Do not do it… unless you want to pay 20% more!
Until 2 years ago, there was never a problem for foreign nationals who wanted to buy a home here on the West Coast of Canada. Even if you were a visitor, a worker or a student, you could buy a home without worrying about paying an excessive tax. Granted, you would have to pay capital gains tax if you were still in temporary status, but that was only if you also made money in a rising housing market.
But there were never any prohibitive taxes and we had many Americans coming to Canada to purchase second homes. The dollar was inexpensive and there was a political reason for moving during the Bush years. However, with the recession of 2008, Americans purchasing real estate dropped off, but it was quickly substituted by new wealth flowing from South Asia. With Chinese economic power on the ascendancy, Vancouver and the west coast of Canada, continued the upward momentum of skyrocketing real estate pricing.
It was not until 2017, with public furor of locals who were being priced out of their homes that the British Columbia government decided to take effective action and place an onerous task on foreign nationals. Foreign nationals (as defined by the BC taxation department) were anyone other than permanent residents or Canadian citizens. The BC government slapped a tax of 15 % initially in 2017 on those foreign nationals who had decided that Vancouver was the most desirable of cities to inhabit. In February 2018, that tax rose to 20% and expanded to other regions of BC.

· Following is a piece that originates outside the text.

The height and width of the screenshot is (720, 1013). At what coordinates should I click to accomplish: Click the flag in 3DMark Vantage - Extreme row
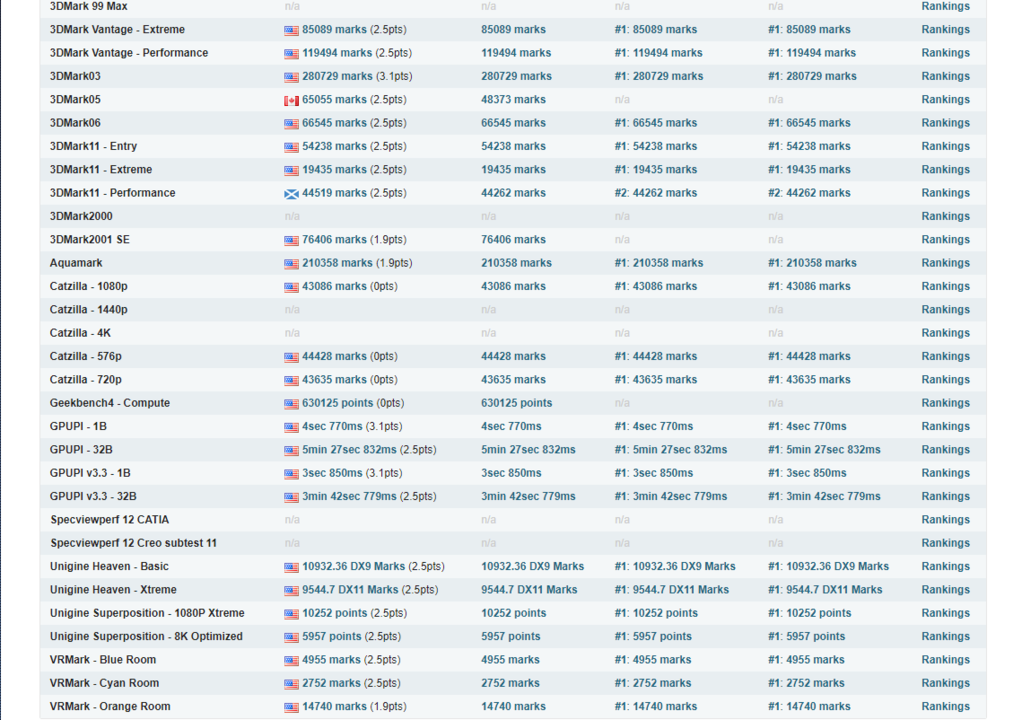(291, 30)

That one-time tax fee was especially hard-hitting where average home prices in Vancouver hit well in excess of two million dollars. The only exemption the government made was for permanent residents or Canadian citizens. However there was one immigration category they exempted—if you were a nominee under a provincial program called the BC PNP (Provincial Nominee Program). If you were a nominee and you had purchased after March 31, 2017 and you had already paid the tax, you had 18 months following your purchase to claim a refund.
In conclusion, only those foreign nationals who are provincial nominees and are intending on living in the home as their principal residence will be exempt from paying the foreign entity tax and the exemption can only be used once and is not available for companies or taxable trustees.
It is not available for foreign nationals who are applying for permanent residency under any other programs. So the vast majority foreign nationals including those on work permits, student permit or visitors will be required to pay the tax.
In conclusion, wait until you have your permanent resident status before purchasing if you want to buy your home at a 20% discount!